Что привлекло Блока в Стриндберге? Больше всего
Когда, год спустя, Август Стриндберг умер, Блок написал о нем, выдвинув на первый план такие черты его характера: мужество, твердость, прямота. «Старый Август» учит говорить обо всем точно, определенно, бескомпромиссно: да или нет. Более чем в ком-либо различимы в нем задатки «нового человека» – строгого, непреклонного, отважного, приспособленного для предстоящей жизни, когда каждая личность и общество в целом будут все упорнее бороться с полицейским государством. «Для Стриндберга не страшно многое, что страшно для других, и, может быть, больших, чем сам он, учителей, потому что он… демократ».

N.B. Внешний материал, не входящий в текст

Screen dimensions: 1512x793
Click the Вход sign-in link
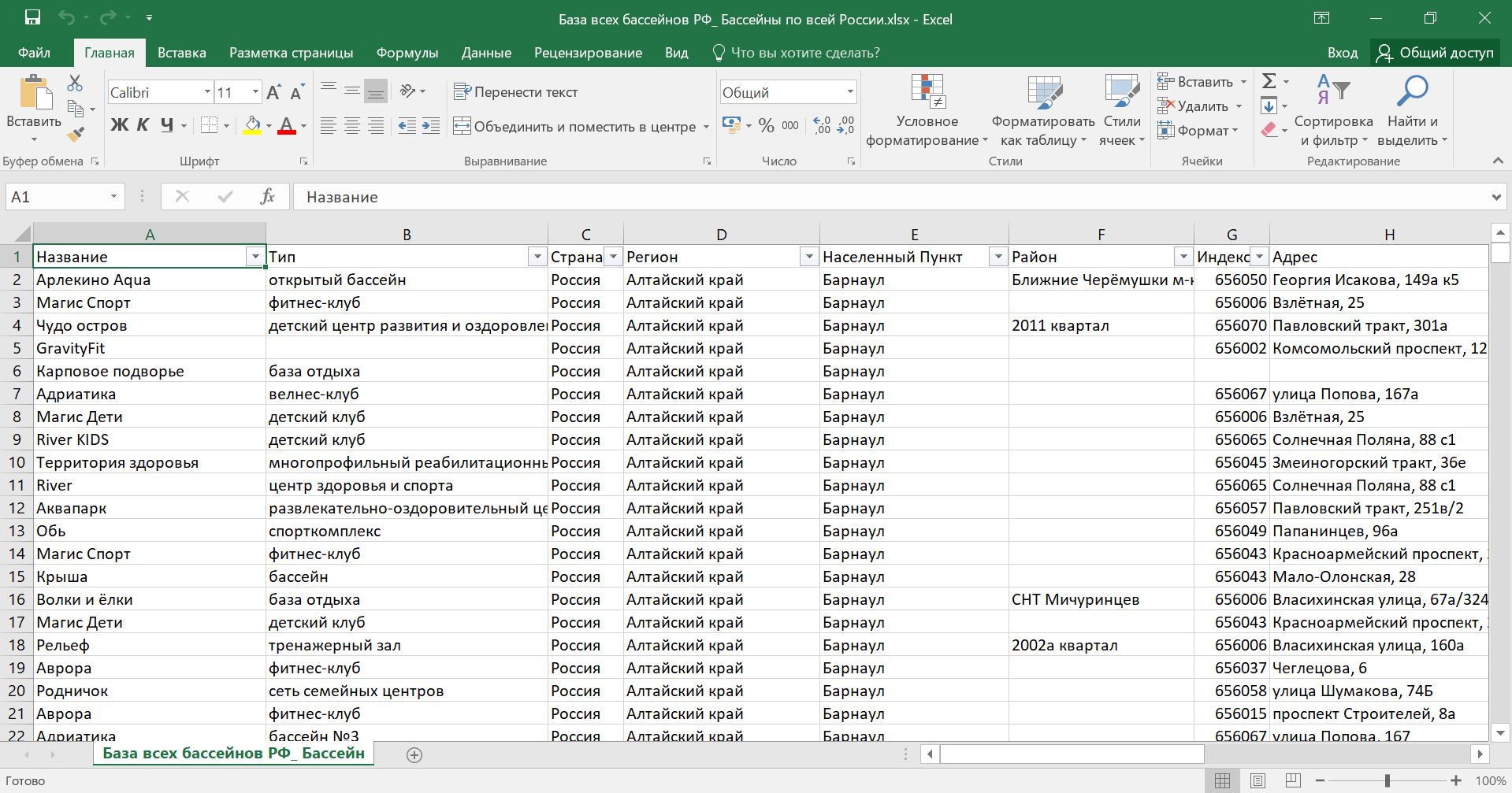click(1342, 53)
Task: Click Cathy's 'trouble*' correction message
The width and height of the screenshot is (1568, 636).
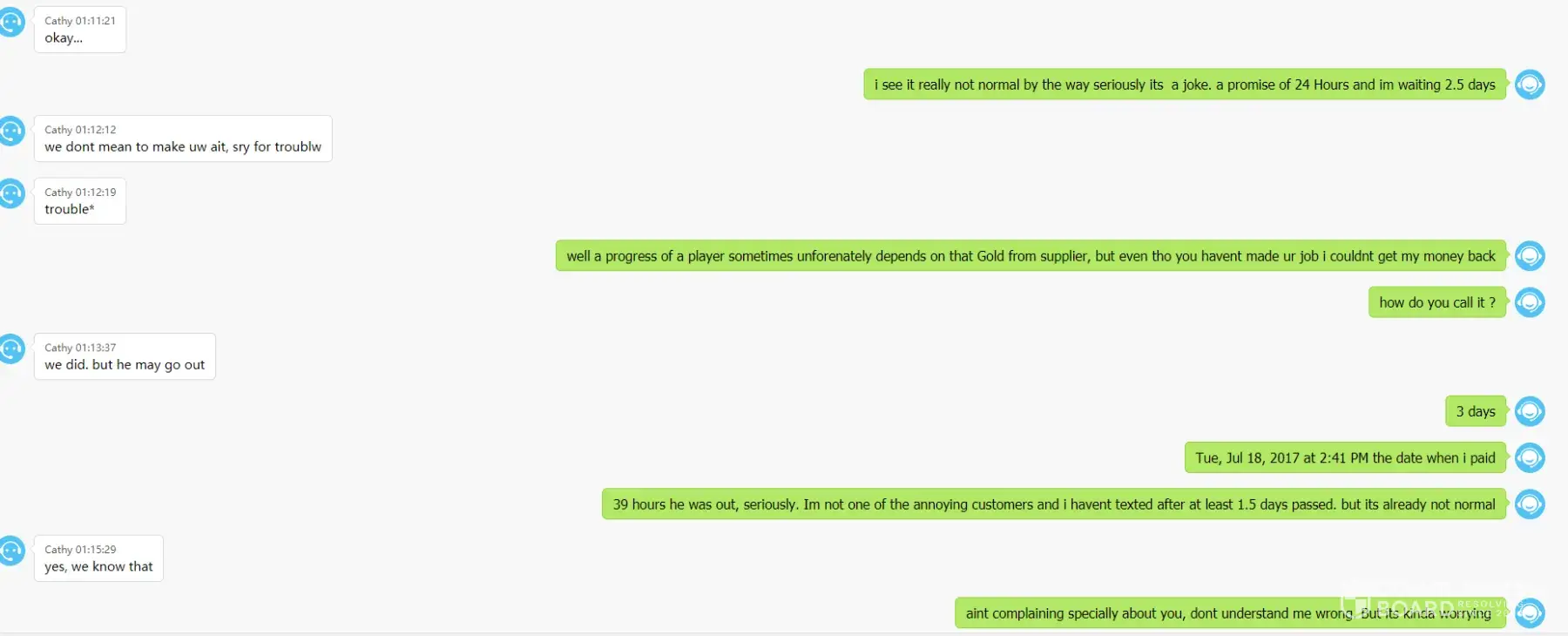Action: tap(80, 201)
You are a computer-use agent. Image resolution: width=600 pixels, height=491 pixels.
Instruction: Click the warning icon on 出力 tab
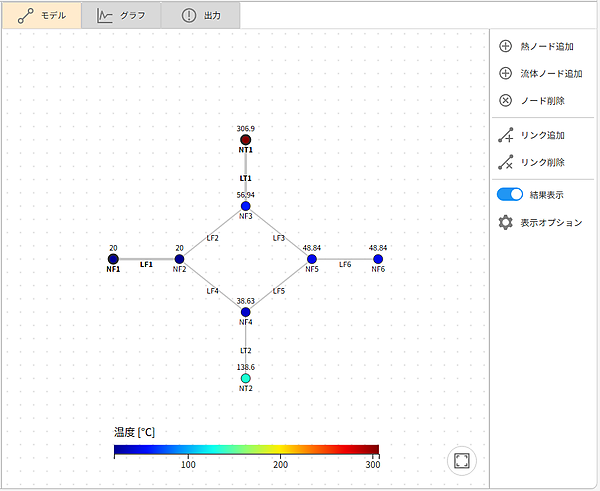[x=189, y=15]
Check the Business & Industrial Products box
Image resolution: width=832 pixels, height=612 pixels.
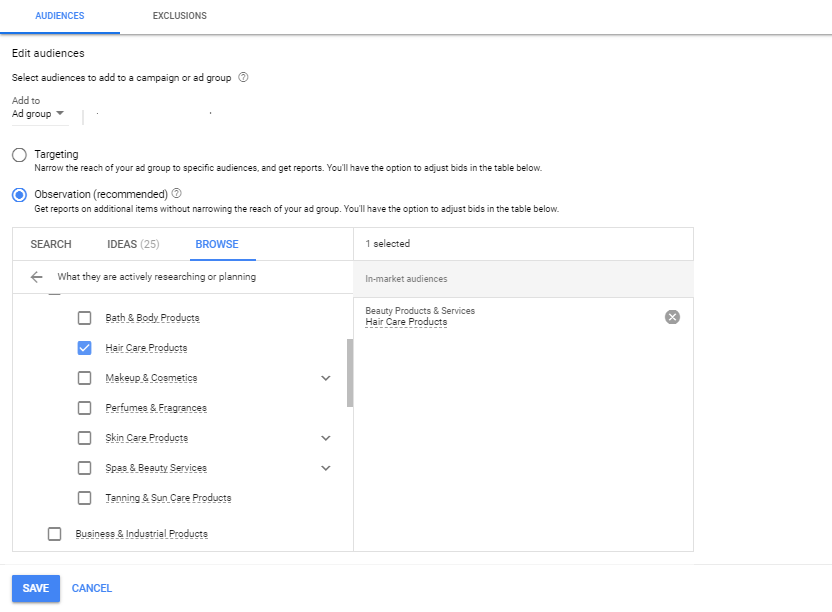pyautogui.click(x=54, y=533)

Пример Стриндберга окончательно утвердил Блока в его представлении о писателе как человеке «по преимуществу». Широкоплечий, мужественный, честный «старый Август» прошел через тяжелейшие испытания, блуждал по самым кривым путям, с вершин точного, научного знания кидался в глубокий омут духовидца Сведенборга, но «был всегда и больше всего человеком», и потому назвать его хочется «самым человеческим именем: товарищ» – именем, с которым связаны «заветные мысли о демократии».
Блок хотел быть таким же – собранным, твердым, стойким перед лицом любых испытаний, любых посягательств темных сил на человеческую душу. Хотел, старался, но далеко не всегда это ему удавалось. Сплошь и рядом темные силы одолевали. Уж такова была природа его душевного склада, его психики – непомерно повышенная чувствительность, врожденная предрасположенность к истолкованию в дурную сторону мельчайших явлений жизни, болезненная восприимчивость ее едва уловимых токов.
Душа поэта… Ведь даже яснейший и бесстрашный Пушкин отстаивал ее право на согласие с «суеверными приметами».
Так что же удивительного в том, что Стриндберг обернулся к Блоку и другим своим ликом, запечатленным в его поздних, отчасти автобиографических произведениях («Сын служанки», «Исповедь безумца», «Inferno», «Легенды»). Блок зачитывается этими мрачными, тревожными книгами, где человек постоянно испытывает необычайное душевное напряжение, ощущает враждебное вмешательство в свою жизнь какой-то нечистой силы, изнемогает от призраков и кошмаров, дурных предчувствий и предзнаменований. Говоря о Стриндберге, Блок коснулся и этой стороны его творчества: «С поразительной неотступностью следила за ним судьба, она подвергала его испытаниям, недоступным и невыносимым для человека средних сил».